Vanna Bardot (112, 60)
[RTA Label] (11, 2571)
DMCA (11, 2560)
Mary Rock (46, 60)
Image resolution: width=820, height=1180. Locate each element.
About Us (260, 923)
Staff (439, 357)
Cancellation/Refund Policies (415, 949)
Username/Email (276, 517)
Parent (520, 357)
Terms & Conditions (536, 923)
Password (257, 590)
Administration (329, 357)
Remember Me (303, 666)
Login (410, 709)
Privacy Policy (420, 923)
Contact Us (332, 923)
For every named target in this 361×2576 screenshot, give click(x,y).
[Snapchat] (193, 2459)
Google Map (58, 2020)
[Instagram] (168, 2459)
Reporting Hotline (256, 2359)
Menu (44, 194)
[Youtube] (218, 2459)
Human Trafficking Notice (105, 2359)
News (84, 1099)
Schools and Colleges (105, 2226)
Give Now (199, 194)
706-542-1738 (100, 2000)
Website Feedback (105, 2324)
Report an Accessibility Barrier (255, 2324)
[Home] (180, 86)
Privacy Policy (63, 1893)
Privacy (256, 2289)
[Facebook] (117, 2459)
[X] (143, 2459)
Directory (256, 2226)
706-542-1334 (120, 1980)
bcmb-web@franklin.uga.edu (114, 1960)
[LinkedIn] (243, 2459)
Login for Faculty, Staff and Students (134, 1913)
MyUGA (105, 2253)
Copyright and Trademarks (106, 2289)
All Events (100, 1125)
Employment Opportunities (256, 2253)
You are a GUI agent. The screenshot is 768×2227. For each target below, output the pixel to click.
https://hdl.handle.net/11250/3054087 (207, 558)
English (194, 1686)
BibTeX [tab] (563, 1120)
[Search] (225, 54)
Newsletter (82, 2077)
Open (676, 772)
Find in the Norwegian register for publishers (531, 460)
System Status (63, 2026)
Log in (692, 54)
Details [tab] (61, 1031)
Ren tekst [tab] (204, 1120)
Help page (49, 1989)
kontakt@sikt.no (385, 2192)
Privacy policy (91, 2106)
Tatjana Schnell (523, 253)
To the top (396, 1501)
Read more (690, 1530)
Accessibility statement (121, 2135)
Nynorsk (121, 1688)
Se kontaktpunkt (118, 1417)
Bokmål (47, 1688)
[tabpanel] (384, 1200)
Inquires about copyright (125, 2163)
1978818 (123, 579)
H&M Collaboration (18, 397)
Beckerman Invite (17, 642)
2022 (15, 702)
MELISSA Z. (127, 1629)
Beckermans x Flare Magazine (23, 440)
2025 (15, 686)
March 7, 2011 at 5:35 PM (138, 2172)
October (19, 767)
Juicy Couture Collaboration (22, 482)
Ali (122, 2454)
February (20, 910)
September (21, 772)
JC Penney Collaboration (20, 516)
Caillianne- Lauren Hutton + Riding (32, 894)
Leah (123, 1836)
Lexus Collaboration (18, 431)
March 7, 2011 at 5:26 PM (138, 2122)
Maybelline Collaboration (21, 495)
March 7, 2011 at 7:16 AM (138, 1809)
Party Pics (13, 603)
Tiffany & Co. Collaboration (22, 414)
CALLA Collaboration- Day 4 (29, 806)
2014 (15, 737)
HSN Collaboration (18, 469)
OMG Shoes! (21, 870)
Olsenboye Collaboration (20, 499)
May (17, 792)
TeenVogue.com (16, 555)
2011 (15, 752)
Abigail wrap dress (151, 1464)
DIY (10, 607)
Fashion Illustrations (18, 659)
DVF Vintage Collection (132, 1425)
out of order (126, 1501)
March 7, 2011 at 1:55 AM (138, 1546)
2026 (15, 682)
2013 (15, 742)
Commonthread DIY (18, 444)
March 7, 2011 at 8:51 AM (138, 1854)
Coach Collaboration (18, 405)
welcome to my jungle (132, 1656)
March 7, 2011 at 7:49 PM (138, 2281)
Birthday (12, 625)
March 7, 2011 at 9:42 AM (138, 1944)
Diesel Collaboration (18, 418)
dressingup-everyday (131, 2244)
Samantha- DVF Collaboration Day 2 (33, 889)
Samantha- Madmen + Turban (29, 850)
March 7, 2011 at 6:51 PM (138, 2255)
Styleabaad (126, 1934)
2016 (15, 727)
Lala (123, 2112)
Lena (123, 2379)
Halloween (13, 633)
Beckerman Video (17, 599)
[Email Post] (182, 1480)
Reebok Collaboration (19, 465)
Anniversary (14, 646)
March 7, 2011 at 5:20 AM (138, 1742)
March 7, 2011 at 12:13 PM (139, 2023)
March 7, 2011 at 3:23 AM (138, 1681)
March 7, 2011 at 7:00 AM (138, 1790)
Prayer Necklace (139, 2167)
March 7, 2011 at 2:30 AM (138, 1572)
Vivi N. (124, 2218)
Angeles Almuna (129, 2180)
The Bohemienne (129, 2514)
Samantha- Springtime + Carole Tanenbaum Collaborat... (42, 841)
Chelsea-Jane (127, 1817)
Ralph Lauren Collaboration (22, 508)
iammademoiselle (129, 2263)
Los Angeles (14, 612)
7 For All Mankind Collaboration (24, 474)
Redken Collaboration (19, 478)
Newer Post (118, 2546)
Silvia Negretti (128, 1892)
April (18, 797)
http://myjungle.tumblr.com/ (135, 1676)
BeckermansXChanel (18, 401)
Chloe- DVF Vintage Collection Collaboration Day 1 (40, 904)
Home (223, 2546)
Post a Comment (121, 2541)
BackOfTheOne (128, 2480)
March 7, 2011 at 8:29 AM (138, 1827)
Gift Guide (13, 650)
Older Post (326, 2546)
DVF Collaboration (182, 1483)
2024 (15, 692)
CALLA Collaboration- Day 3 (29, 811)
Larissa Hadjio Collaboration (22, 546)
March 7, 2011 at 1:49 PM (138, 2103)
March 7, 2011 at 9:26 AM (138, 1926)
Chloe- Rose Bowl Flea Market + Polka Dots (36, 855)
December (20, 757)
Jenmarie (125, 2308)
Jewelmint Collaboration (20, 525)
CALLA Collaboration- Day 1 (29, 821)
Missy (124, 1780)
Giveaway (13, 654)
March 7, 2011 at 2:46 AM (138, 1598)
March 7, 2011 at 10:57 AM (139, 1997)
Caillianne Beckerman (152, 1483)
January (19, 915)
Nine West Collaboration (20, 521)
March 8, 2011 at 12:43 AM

**WHAT IS EXPECTED**
Set all of the material down once more, unchanged.

**YOUR RESPONSE**
Vanna Bardot (112, 60)
[RTA Label] (11, 2571)
DMCA (11, 2560)
Mary Rock (46, 60)
Image resolution: width=820, height=1180. Locate each element.
About Us (260, 923)
Staff (439, 357)
Cancellation/Refund Policies (415, 949)
Username/Email (276, 517)
Parent (520, 357)
Terms & Conditions (536, 923)
Password (257, 590)
Administration (329, 357)
Remember Me (303, 666)
Login (410, 709)
Privacy Policy (420, 923)
Contact Us (332, 923)
For every named target in this 361×2576 screenshot, give click(x,y).
[Snapchat] (193, 2459)
Google Map (58, 2020)
[Instagram] (168, 2459)
Reporting Hotline (256, 2359)
Menu (44, 194)
[Youtube] (218, 2459)
Human Trafficking Notice (105, 2359)
News (84, 1099)
Schools and Colleges (105, 2226)
Give Now (199, 194)
706-542-1738 (100, 2000)
Website Feedback (105, 2324)
Report an Accessibility Barrier (255, 2324)
[Home] (180, 86)
Privacy Policy (63, 1893)
Privacy (256, 2289)
[Facebook] (117, 2459)
[X] (143, 2459)
Directory (256, 2226)
706-542-1334 (120, 1980)
bcmb-web@franklin.uga.edu (114, 1960)
[LinkedIn] (243, 2459)
Login for Faculty, Staff and Students (134, 1913)
MyUGA (105, 2253)
Copyright and Trademarks (106, 2289)
All Events (100, 1125)
Employment Opportunities (256, 2253)
You are a GUI agent. The screenshot is 768×2227. For each target below, output the pixel to click.
https://hdl.handle.net/11250/3054087 (207, 558)
English (194, 1686)
BibTeX [tab] (563, 1120)
[Search] (225, 54)
Newsletter (82, 2077)
Open (676, 772)
Find in the Norwegian register for publishers (531, 460)
System Status (63, 2026)
Log in (692, 54)
Details [tab] (61, 1031)
Ren tekst [tab] (204, 1120)
Help page (49, 1989)
kontakt@sikt.no (385, 2192)
Privacy policy (91, 2106)
Tatjana Schnell (523, 253)
To the top (396, 1501)
Read more (690, 1530)
Accessibility statement (121, 2135)
Nynorsk (121, 1688)
Se kontaktpunkt (118, 1417)
Bokmål (47, 1688)
[tabpanel] (384, 1200)
Inquires about copyright (125, 2163)
1978818 (123, 579)
H&M Collaboration (18, 397)
Beckerman Invite (17, 642)
2022 (15, 702)
MELISSA Z. (127, 1629)
Beckermans x Flare Magazine (23, 440)
2025 (15, 686)
March 7, 2011 at 5:35 PM (138, 2172)
October (19, 767)
Juicy Couture Collaboration (22, 482)
Ali (122, 2454)
February (20, 910)
September (21, 772)
JC Penney Collaboration (20, 516)
Caillianne- Lauren Hutton + Riding (32, 894)
Leah (123, 1836)
Lexus Collaboration (18, 431)
March 7, 2011 at 5:26 PM (138, 2122)
Maybelline Collaboration (21, 495)
March 7, 2011 at 7:16 AM (138, 1809)
Party Pics (13, 603)
Tiffany & Co. Collaboration (22, 414)
CALLA Collaboration- Day 4 (29, 806)
2014 (15, 737)
HSN Collaboration (18, 469)
OMG Shoes! (21, 870)
Olsenboye Collaboration (20, 499)
May (17, 792)
TeenVogue.com (16, 555)
2011 (15, 752)
Abigail wrap dress (151, 1464)
DIY (10, 607)
Fashion Illustrations (18, 659)
DVF Vintage Collection (132, 1425)
out of order (126, 1501)
March 7, 2011 at 1:55 AM (138, 1546)
2026 (15, 682)
2013 (15, 742)
Commonthread DIY (18, 444)
March 7, 2011 at 8:51 AM (138, 1854)
Coach Collaboration (18, 405)
welcome to my jungle (132, 1656)
March 7, 2011 at 7:49 PM (138, 2281)
Birthday (12, 625)
March 7, 2011 at 9:42 AM (138, 1944)
Diesel Collaboration (18, 418)
dressingup-everyday (131, 2244)
Samantha- DVF Collaboration Day 2 (33, 889)
Samantha- Madmen + Turban (29, 850)
March 7, 2011 at 6:51 PM (138, 2255)
Styleabaad (126, 1934)
2016 (15, 727)
Lala (123, 2112)
Lena (123, 2379)
Halloween (13, 633)
Beckerman Video (17, 599)
[Email Post] (182, 1480)
Reebok Collaboration (19, 465)
Anniversary (14, 646)
March 7, 2011 at 5:20 AM (138, 1742)
March 7, 2011 at 12:13 PM (139, 2023)
March 7, 2011 at 3:23 AM (138, 1681)
March 7, 2011 at 7:00 AM (138, 1790)
Prayer Necklace (139, 2167)
March 7, 2011 at 2:30 AM (138, 1572)
Vivi N. (124, 2218)
Angeles Almuna (129, 2180)
The Bohemienne (129, 2514)
Samantha- Springtime + Carole Tanenbaum Collaborat... (42, 841)
Chelsea-Jane (127, 1817)
Ralph Lauren Collaboration (22, 508)
iammademoiselle (129, 2263)
Los Angeles (14, 612)
7 For All Mankind Collaboration (24, 474)
Redken Collaboration (19, 478)
Newer Post (118, 2546)
Silvia Negretti (128, 1892)
April (18, 797)
http://myjungle.tumblr.com/ (135, 1676)
BeckermansXChanel (18, 401)
Chloe- DVF Vintage Collection Collaboration Day 1 (40, 904)
Home (223, 2546)
Post a Comment (121, 2541)
BackOfTheOne (128, 2480)
March 7, 2011 at 8:29 AM (138, 1827)
Gift Guide (13, 650)
Older Post (326, 2546)
DVF Collaboration (182, 1483)
2024 (15, 692)
CALLA Collaboration- Day 3 (29, 811)
Larissa Hadjio Collaboration (22, 546)
March 7, 2011 at 1:49 PM (138, 2103)
March 7, 2011 at 9:26 AM (138, 1926)
Chloe- Rose Bowl Flea Market + Polka Dots (36, 855)
December (20, 757)
Jenmarie (125, 2308)
Jewelmint Collaboration (20, 525)
CALLA Collaboration- Day 1 (29, 821)
Missy (124, 1780)
Giveaway (13, 654)
March 7, 2011 at 2:46 AM (138, 1598)
March 7, 2011 at 10:57 AM (139, 1997)
Caillianne Beckerman (152, 1483)
January (19, 915)
Nine West Collaboration (20, 521)
March 8, 2011 at 12:43 AM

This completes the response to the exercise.